## Instructions for the task
When you reach the line in the listing below that contains "Expand the 'Отчет", begin returning lines exactly as written, and stop after the line that contains "Task: Click the Primary". Return no other lines.
Data excerpts Block Start
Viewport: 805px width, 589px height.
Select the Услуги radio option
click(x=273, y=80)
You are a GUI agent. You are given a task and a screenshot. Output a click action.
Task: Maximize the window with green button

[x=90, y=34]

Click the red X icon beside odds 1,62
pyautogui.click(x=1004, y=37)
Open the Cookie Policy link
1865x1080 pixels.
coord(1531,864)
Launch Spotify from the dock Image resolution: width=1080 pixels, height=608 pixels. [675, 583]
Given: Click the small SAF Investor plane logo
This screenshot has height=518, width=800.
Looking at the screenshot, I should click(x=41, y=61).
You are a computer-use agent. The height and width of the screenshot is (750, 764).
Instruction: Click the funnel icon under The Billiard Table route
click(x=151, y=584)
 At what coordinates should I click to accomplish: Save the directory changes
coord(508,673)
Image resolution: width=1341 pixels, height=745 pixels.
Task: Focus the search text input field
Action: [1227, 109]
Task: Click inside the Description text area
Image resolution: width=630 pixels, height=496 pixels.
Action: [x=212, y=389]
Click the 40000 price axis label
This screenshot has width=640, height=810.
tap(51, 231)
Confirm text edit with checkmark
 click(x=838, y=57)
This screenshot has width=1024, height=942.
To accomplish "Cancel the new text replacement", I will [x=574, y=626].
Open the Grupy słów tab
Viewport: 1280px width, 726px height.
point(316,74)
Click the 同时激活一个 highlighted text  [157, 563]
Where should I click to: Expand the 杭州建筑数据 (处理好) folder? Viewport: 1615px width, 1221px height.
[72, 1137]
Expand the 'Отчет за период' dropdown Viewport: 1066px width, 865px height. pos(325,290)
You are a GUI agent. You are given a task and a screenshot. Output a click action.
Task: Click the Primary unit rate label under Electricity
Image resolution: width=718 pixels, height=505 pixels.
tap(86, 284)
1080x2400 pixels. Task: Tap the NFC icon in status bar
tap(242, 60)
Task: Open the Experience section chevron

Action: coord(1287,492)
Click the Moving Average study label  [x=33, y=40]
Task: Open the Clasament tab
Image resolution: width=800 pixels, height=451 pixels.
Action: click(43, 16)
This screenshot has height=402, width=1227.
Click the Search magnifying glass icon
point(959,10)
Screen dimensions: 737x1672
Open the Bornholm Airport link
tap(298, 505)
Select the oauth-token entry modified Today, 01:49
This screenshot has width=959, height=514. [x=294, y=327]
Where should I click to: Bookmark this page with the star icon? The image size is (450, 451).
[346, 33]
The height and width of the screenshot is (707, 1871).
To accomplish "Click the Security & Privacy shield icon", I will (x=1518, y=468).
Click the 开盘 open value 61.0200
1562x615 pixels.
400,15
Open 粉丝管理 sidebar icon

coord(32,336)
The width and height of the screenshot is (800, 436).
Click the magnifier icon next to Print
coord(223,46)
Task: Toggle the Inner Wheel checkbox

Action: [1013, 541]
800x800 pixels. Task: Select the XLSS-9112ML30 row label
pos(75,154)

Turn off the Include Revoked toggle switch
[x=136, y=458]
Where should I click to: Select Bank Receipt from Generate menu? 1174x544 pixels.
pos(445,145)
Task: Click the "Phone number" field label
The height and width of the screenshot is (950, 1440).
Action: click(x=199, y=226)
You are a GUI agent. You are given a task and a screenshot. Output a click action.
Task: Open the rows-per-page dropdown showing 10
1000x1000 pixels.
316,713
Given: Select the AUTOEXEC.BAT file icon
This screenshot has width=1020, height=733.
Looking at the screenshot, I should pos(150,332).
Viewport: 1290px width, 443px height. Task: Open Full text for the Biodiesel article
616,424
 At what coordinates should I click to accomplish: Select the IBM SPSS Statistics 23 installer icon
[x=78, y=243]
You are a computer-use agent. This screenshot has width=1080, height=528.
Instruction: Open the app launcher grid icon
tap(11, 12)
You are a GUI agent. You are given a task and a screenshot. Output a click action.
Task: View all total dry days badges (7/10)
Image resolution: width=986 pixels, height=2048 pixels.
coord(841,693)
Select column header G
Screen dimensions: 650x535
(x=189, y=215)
Data excerpts Block End
## Reply
Expand the 'Отчет за период' dropdown Viewport: 1066px width, 865px height. pos(325,290)
You are a GUI agent. You are given a task and a screenshot. Output a click action.
Task: Click the Primary unit rate label under Electricity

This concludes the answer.